Permalink Mark Unread

She moves into the webbing, putting her feet in just the right places so that it doesn't impair her, and goes for the woman with her daggers.

Permalink Mark Unread

You're damn right she'll spend her dying breath punishing traitors.  She twists her glaive as she pulls it out to try to do more damage and goes for one last strike, but an arrow gets her in the shoulder, the summoned wolf bites her leg enough to put her off balance, and with the woman with the daggers is at her side also she trips and falls.

Permalink Mark Unread

He briefly passes out from blood loss before the cleric heals him.  He nearly passes out again when the glaive is pulled out of him, but he holds on.  It looks like he might survive this.

Permalink Mark Unread

It looks like they've just about won.  He is ready to cast another spell if they need it, but unless someone pulls out some dramatic tricks it would be best to save it.

Permalink Mark Unread

Once the woman drops she leans down and slits her throat. 

(...And then she checks the corpses to see if they've got anything valuable on them.

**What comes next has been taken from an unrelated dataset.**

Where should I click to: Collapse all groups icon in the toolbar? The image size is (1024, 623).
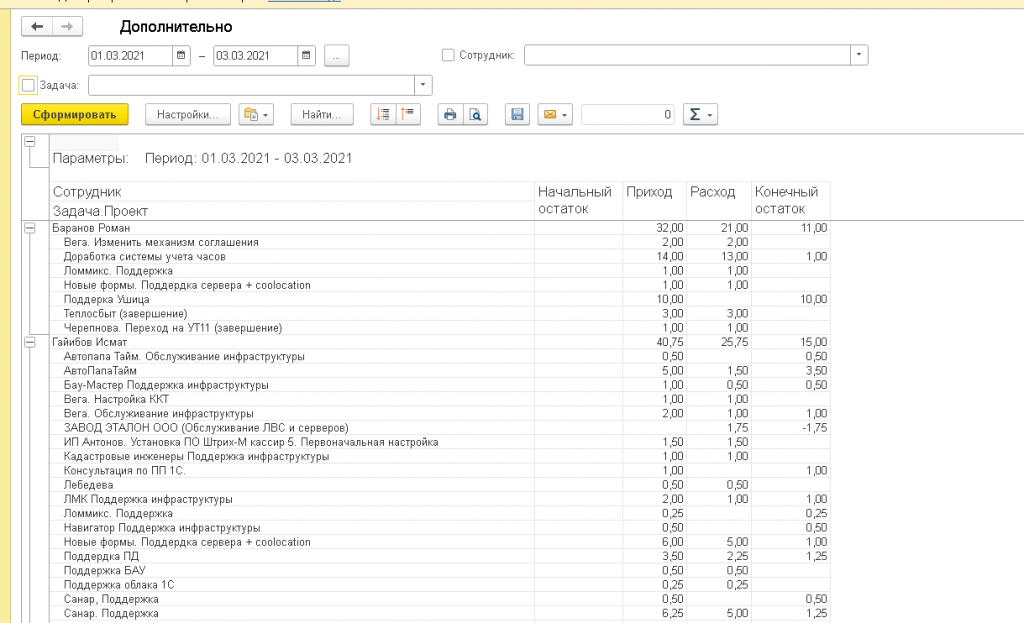coord(409,115)
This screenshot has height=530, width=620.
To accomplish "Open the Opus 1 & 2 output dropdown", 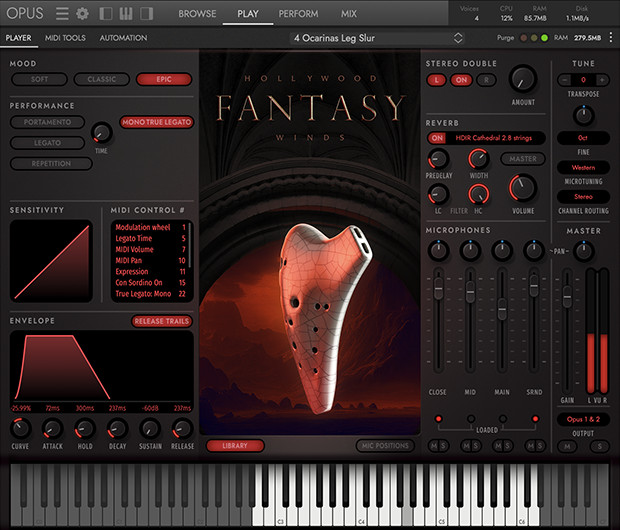I will click(x=584, y=419).
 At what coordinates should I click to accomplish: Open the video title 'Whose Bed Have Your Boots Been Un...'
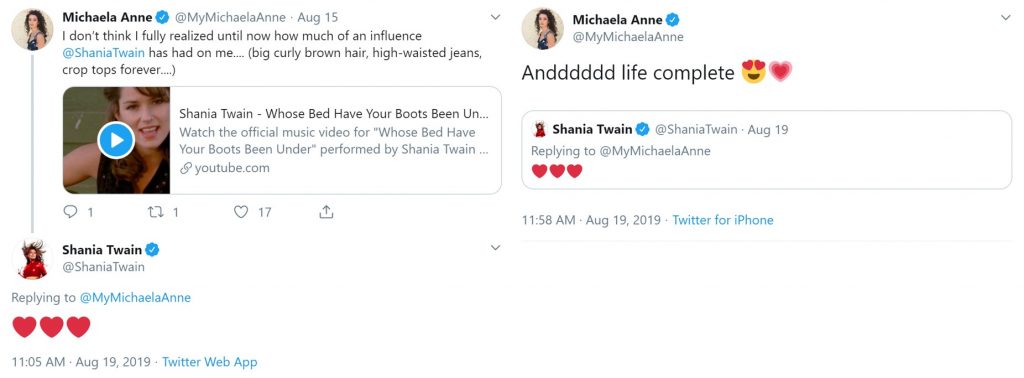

She is an adventurer.)

Permalink Mark Unread

She looks at the injured man. "Do you know if that was their only teleporter, or is there a chance more'll come after us?" Pause. "—It's okay if you aren't sure."

Permalink Mark Unread

Fernando is also eyeing the loot.  Of course, they saved them, they’ve got priority (if not a claim to all of it), but hopefully that will make them more favorably inclined to him.

It looks like the wizard (and demoniac if he’s guessing what the mark on his arm if correctly) had a nicer intelligence headband.  Not the most expensive type, but better than the standard.  He also had a Ring of Sustenance, a ring of some kind he doesn’t recognize, a cloak of resistance (stronger than the basic sort, Fernando can’t judge the exact strength), a standard belt of constitution, and his amulet was a bonded object with 3 separate enchantments at once.  Fernando isn’t sure if they will all work for someone other than their original user… but it looks like an armillary amulet, combined with natural armor, combined with something else?  He also has a bag of holding, one of the smaller sizes, but still very useful.  They will need to be careful with opening it, it’s the sort of thing that could easily be trapped.

The… cleric or inquisitor (Fernando’s not sure which) had a standard wisdom headband and a cloak of resistance, and her (Fernando can see she is a tiefling woman, underneath the armor) glaive appears to be silvered (for use against devils probably).

Permalink Mark Unread

“Oh, uh, the leader was the only one who went between groups, so I think we should be safe?  I guess someone might have a teleport scroll stockpiled away, but I doubt they can afford to waste it on taking revenge?”

He needs to show he is with this group and committed to whatever they are committed to…

“I’m Mateo by the way.”

He takes off his mask.

Permalink Mark Unread

He sees they have a halfling with them.  So maybe they are Bellflowers?  Or maybe Andoran pirates?  He’s not sure how they got inland, but his gut is saying Andoran pirates.  He’s not sure if they openly praise Besmara, he’s sure there was another pro-piracy woman God who is Chaotic Good… the name escapes him, but he can think of another Chaotic Good adventurer God.

“Hail Cayden Cailean!??”

Permalink Mark Unread

Oh man, that came out like more of a question than he meant it to.  Well, he’s pretty sure Cayden is pro-freedom if they are actually Bellflowers and not pirates.  He hopes they are pirates, he could make a great pirate.

Permalink Mark Unread

Back at the cultist’s base…the scry actually had a few minutes left in it, and one cultist had happened to linger to watch.  It was confusing with the sensor rushing around to follow Fernando, but he is pretty sure their leader is betrayed and dead.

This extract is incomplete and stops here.